A Little Drug-Marketing Background from an Insider

This type of thing is not unique. It’s not even uncommon. It’s one of the most effective marketing techniques drug companies use, and they use it extensively. Aventis developed the market for one of the most successful drugs in history, Lovenox, by emphasizing the tagline that it “didn’t need to be monitored like regular Heparin.” [a clearer statment would have been “the very possible risk of bleeding complications with Lovenox cannot be reliably predicted with the clotting tests performed on unfractionated heparin”- I think you can see the difference in connotation by the wording they used] Healthcare in general dropped the last three words from Aventis’ tagline (like anyone, we simplify and remember the short version), misinterpreted it in exactly the way they were supposed to, and to this day we have many, many (many) physicians who mis-dose Lovenox, particularly in patients with renal dysfunction, because they think “Lovenox is safe,” and “Lovenox doesn’t have to be monitored,” and (contrary to Aventis’ official recommendation), “Lovenox doses don’t have to be adjusted.” The campaign to educate them otherwise has been amazingly weak and ineffective (wink).

A much more recent and public example has been the marginally-effective HPV vaccine developed by Merck, which whenever discussed in public was discussed with the misnomer “Cancer Vaccine,” not by accident, and the media did the rest.
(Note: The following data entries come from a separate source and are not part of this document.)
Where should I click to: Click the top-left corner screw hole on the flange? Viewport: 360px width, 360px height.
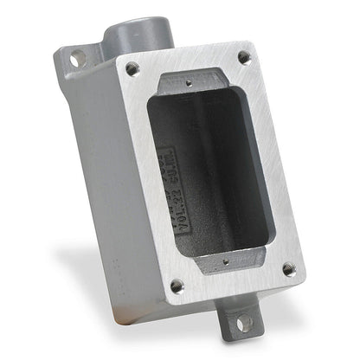132,68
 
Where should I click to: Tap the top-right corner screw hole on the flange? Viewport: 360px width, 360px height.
244,58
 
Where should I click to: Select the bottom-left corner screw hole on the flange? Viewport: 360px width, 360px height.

Well, the media and some good Friends of Merck who happen to hold high political positions and command a lot of attention. As a healthcare professional, this angered me, but I’ve seen it before. As a father of three daughters, it outrages me to this day, which is why I haven’t discussed it much publicly. I might lose my temper. This is NOT a miracle drug and this will NOT eradicate cervical cancer, and the science says as much, but it’s not science that gets the headlines- it’s the marketing jargon.
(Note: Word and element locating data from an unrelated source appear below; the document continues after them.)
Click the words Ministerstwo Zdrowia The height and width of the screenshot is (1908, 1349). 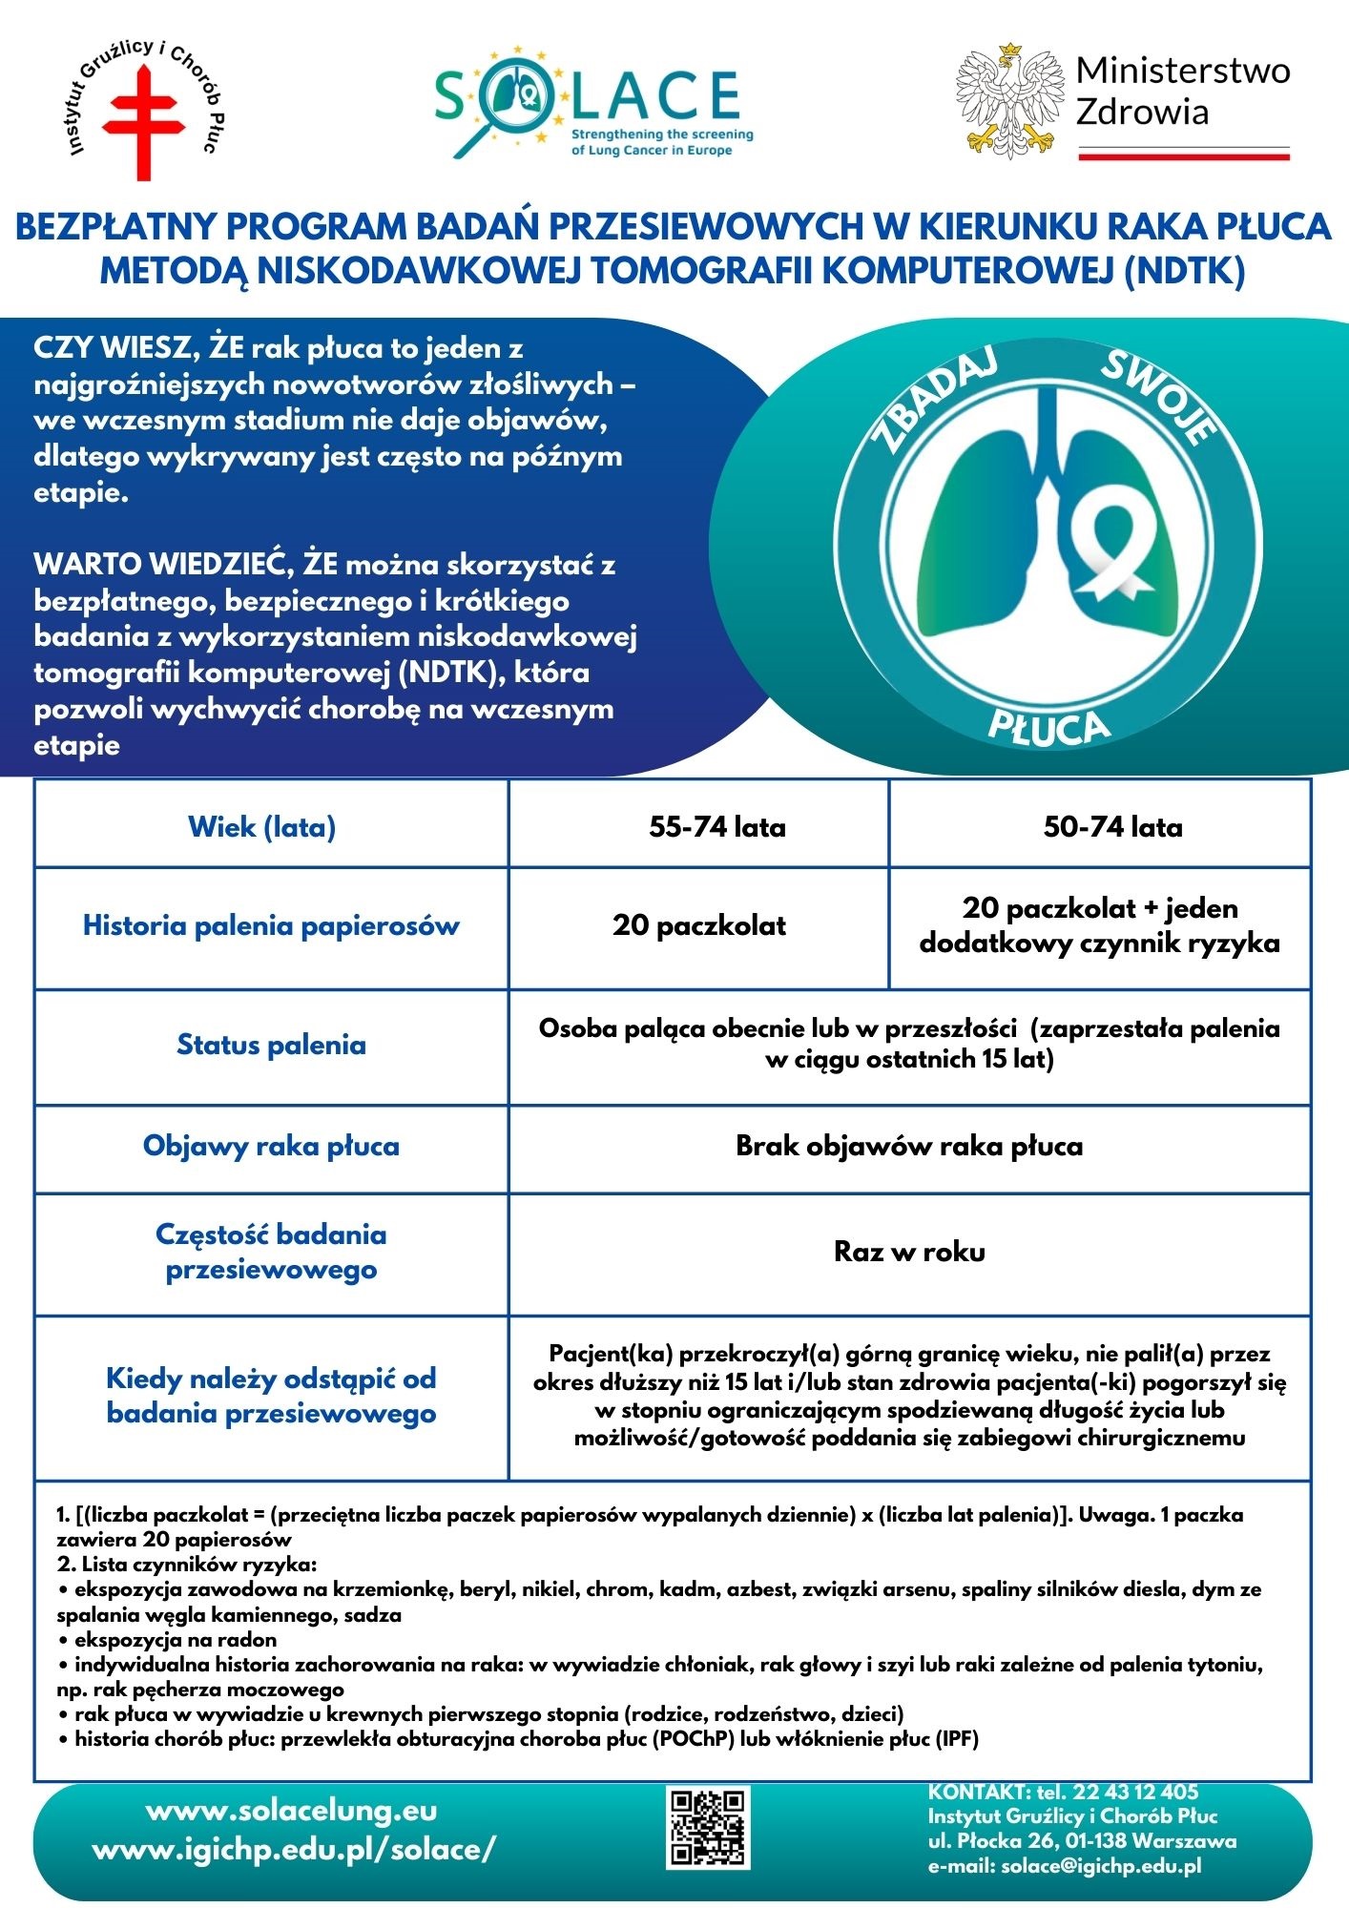pos(1182,92)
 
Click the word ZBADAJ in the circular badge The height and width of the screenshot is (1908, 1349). pos(936,400)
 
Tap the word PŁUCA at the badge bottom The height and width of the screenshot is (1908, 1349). pos(1049,726)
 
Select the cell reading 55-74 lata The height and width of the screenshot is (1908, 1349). pos(717,826)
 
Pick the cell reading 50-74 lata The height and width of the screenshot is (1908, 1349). pos(1112,826)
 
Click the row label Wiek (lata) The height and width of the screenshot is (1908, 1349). pos(261,826)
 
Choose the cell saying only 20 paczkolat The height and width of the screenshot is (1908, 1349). pos(699,925)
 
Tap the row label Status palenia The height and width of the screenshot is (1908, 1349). pos(271,1045)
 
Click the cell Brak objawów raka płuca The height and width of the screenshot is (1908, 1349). pos(909,1146)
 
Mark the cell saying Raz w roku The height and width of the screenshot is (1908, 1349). pos(909,1251)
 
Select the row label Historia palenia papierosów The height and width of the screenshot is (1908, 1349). pos(271,925)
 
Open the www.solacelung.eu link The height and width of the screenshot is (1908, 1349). pos(291,1811)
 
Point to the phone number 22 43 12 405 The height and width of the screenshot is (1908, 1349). pos(1134,1792)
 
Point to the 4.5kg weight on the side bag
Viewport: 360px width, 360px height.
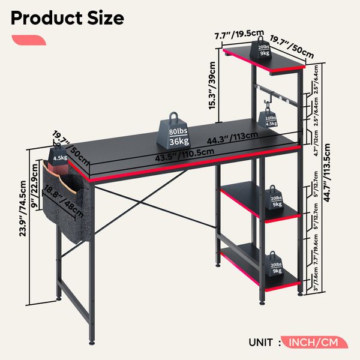(60, 156)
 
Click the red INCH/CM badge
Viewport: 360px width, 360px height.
(313, 343)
And Amgen’s drug Vectibix, which the “anal-ists” were proclaiming to be the next blockbuster? It has a documented incidence of potentially-severe side effects of… and this is not a misprint… approximately 90 percent. Not 0.9%, not even 9% (which would be very notable). If you bet your life savings on Amgen, do it because of their marketing prowess and political power, not because of this drug.

What Does This Say About Avastin?

Back to Avastin. I would also point out that anti-angiogenesis is not synonymous with “good” in most realms other than tumor destruction. In fact, various drugs and viral vectors (yes, volunteers being infected with a strain of Herpes on purpose) have been studied for many years now in an attempt to promote angiogenesis in heart patients, which might lengthen their survival, improve their life, etc by providing increased blood flow to the heart via newly-grown coronary blood vessels.
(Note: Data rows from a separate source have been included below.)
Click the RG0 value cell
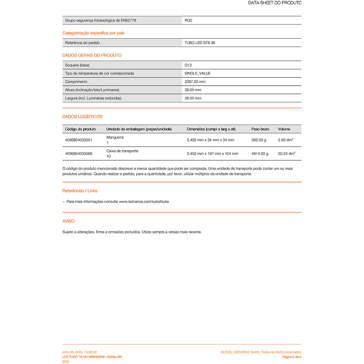click(188, 21)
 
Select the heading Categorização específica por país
click(93, 33)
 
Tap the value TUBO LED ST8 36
click(200, 43)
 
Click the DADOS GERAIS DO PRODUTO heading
click(92, 55)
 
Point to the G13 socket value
click(188, 65)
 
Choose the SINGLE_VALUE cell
click(198, 74)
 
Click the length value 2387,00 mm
click(195, 82)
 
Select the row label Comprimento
click(76, 82)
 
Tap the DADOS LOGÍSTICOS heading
click(82, 117)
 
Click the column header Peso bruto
click(260, 129)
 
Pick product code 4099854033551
click(79, 140)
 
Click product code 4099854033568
click(79, 154)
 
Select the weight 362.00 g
click(259, 140)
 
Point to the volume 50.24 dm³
click(287, 154)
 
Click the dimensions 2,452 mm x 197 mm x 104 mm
click(213, 154)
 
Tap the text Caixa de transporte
click(122, 151)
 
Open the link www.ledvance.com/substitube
click(144, 202)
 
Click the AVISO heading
click(69, 221)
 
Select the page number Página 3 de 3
click(291, 357)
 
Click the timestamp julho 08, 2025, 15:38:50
click(80, 352)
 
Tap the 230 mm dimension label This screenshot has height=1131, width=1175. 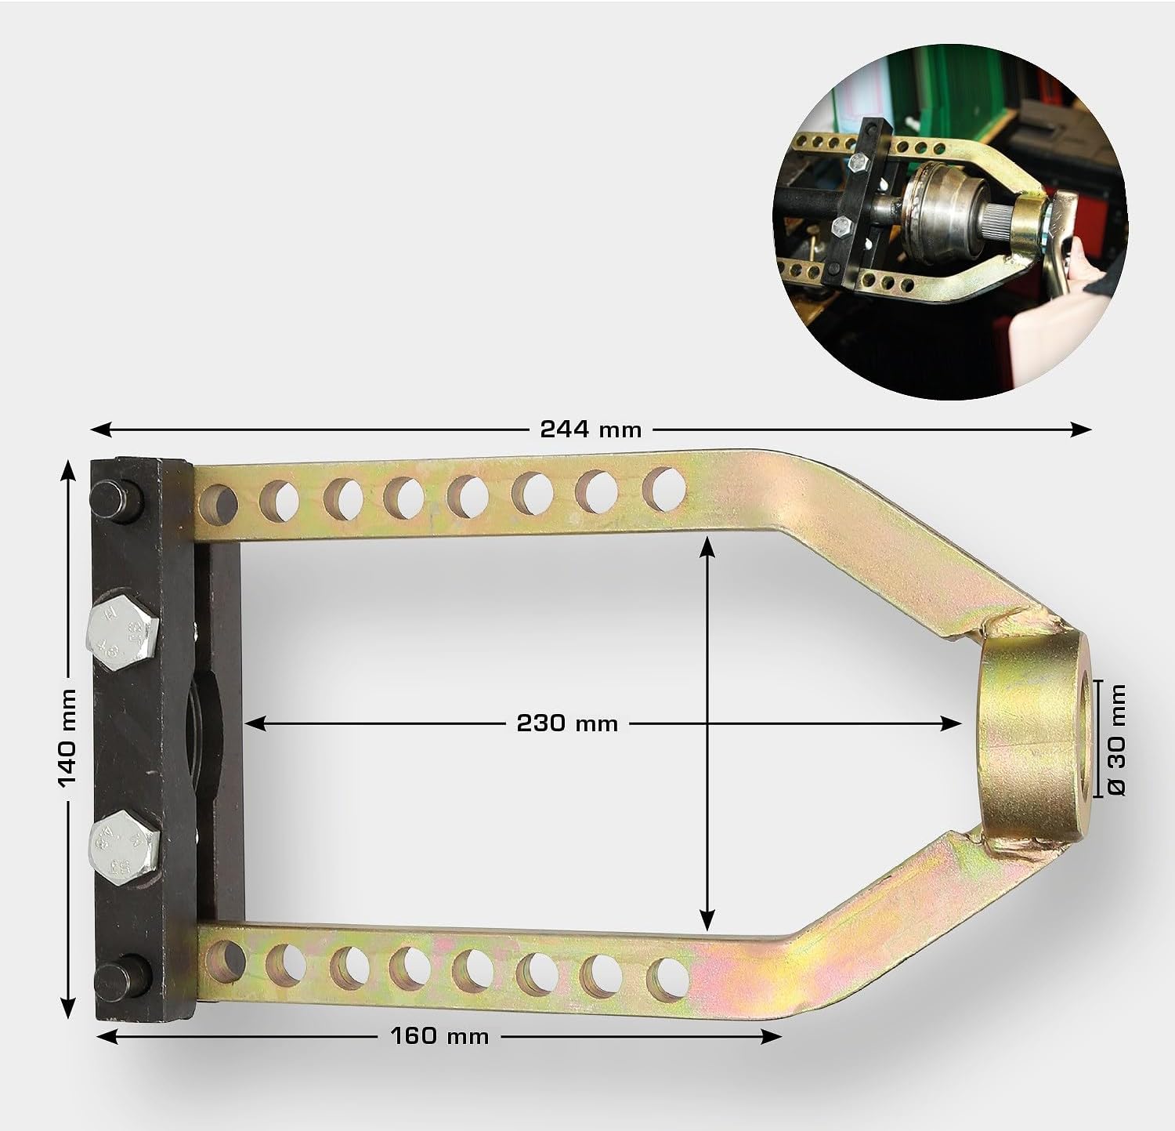pos(567,723)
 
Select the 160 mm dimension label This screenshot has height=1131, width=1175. pos(439,1036)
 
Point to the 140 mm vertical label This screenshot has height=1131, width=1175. pos(68,738)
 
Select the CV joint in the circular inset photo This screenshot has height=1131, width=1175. pos(944,212)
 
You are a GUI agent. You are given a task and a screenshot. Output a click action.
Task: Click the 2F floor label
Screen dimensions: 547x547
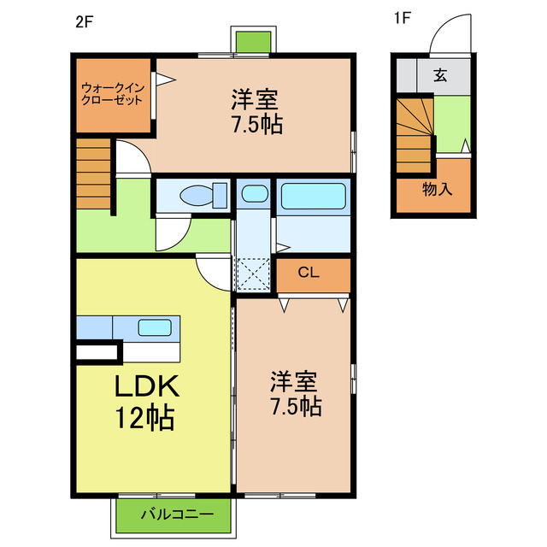[x=83, y=21]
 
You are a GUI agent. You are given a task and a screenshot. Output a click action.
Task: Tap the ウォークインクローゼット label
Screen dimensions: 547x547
[x=113, y=93]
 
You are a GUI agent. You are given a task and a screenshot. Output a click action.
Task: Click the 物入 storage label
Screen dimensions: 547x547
[x=438, y=190]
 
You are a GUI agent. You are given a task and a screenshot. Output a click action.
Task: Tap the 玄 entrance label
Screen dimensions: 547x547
[x=439, y=75]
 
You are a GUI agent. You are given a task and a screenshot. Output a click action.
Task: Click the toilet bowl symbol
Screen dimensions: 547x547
[x=197, y=196]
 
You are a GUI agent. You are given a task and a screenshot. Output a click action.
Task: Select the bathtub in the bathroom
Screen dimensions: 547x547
[x=314, y=196]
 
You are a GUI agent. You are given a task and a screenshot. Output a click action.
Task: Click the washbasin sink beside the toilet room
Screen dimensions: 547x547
[x=253, y=194]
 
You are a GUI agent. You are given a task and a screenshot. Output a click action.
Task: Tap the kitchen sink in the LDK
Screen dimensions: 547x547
[x=155, y=326]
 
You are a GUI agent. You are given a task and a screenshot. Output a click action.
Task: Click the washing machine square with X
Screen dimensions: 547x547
[x=252, y=274]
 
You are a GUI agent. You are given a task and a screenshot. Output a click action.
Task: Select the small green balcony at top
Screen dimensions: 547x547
[x=254, y=41]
This gets to the overall point that drug companies universally do not publicize: a drug’s beneficial effect is because of how it works, and very often a drug’s detrimental side effects are, guess what, because of how it works. COX-2 inhibitors (the entire “Vioxx” class) are great for arthritis pain, because they inhibit COX-2. They aren’t so great for the heart, because they inhibit COX-2!

Avastin at very high doses seems to be doing “something” which leads to an increased incidence of GI tissue necrosis, damage and perforation. GI tissue is highly-vascularized, which means it’s continually growing millions of new blood vessels to support the tissue turnover and proliferation. In other words, GI tissue is big on angiogenesis. I haven’t seen any published studies which definitively show why Avastin has the detrimental effects it does (such studies are -wink- very difficult to find funding for), but there appears to be a potential connection here, IMHO.

The upshot? Avastin’s high-dose use in NSCLC isn’t rocketing skyward as was expected, and the potential new use in breast cancer may be questionable.

That’s my version of fudamental analysis. You… (hey, are you still listening?)… you keep an eye on that darned chart and watch those stops!